Those Who Didn't Evacuate for Hurricane Laura Told to Put Name of Next of Kin in Ziploc Bag

Louisiana officials, on Wednesday, issued a warning to those not evacuating for Hurricane Laura, telling them to put their next of kin in a Ziploc bag.

In a Facebook post, the Vermilion Parish Sheriff's Office in Abbeville, Louisiana, wrote "Those choosing to stay and face this very dangerous storm must understand that rescue efforts cannot and will not begin until after storm and surge has passed and it is safe to do so."

"Please evacuate and if you choose to stay and we can't get to you, write your name, address, social security number and next of kin and put it a ziplock bag in your pocket," the Facebook post said. "Praying that it does not come to this!"

The Facebook post also ordered evacuations for several areas due to the projected track and strength of the hurricane.

"If the storm maintains its current track and projected strength as a CAT 3 or 4, it will cause massive tidal flooding with a possible 12 to 18 foot surge and catastrophic wind damage to structures in Vermilion Parish creating a very dangerous situation to include loss of life," the post said, adding that a curfew was in place beginning on Wednesday at 9 p.m. local time, until further notice.

The Vermilion Parish Sheriff's Office told Newsweek that they had no further comment on the warning issued on Facebook.

The warning from the Vermilion Parish Sheriff's Office came shortly before Hurricane Laura made landfall in Cameron, Louisiana, at around 1 a.m. Thursday. According to the National Hurricane Center, the storm was expected to bring damaging "damaging winds and flooding rainfall" across Western and central Louisiana. Laura was classified by the NHC as a Category 4 hurricane.

"Life-threatening storm surge continues along much of the Louisiana coastline," the NHC wrote in an update on Thursday morning.

Hurricane Laura
A street is seen strewn with debris and downed power lines after Hurricane Laura passed through the area on August 27, in Lake Charles, Louisiana . The hurricane hit with powerful winds causing extensive damage to the city. Joe Raedle/Getty

Tony Guillory, president of Calcasieu Parish's police jury, in Louisiana, told ABC 13 news in Lake Charles that people who didn't evacuate were seeking assistance, but the storm complicated rescue procedures.

"People are calling the building, but there ain't no way to get to them," he told the news station.

Prior to the storm Louisiana officials ordered thousands of residents to evacuate as wind speed and storm surges increased.
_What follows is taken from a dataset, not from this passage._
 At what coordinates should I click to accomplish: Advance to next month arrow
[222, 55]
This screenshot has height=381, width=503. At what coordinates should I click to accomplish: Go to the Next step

Photos posted across social media, showed the damage caused by Hurricane Laura on Thursday morning.

"First light is revealing the incredible damage #HurricaneLaura did here in #LakeCharles #Louisiana over night," one Twitter user wrote, with a video that showed the Capitol One Tower in Lake Charles.

- First light is revealing the incredible damage #HurricaneLaura did here in #LakeCharles #Louisiana over night... #Laura #CapitolOneTower

— WeatherGoingWILD (@WeatherGoinWILD) August 27, 2020

On Thursday morning, Louisiana Governor John Bel Edwards took to Twitter to tell residents that the threat from Laura "is ongoing."

"Stay home, continue to heed the warnings and instructions of local officials and monitor your local news to stay informed," the governor wrote.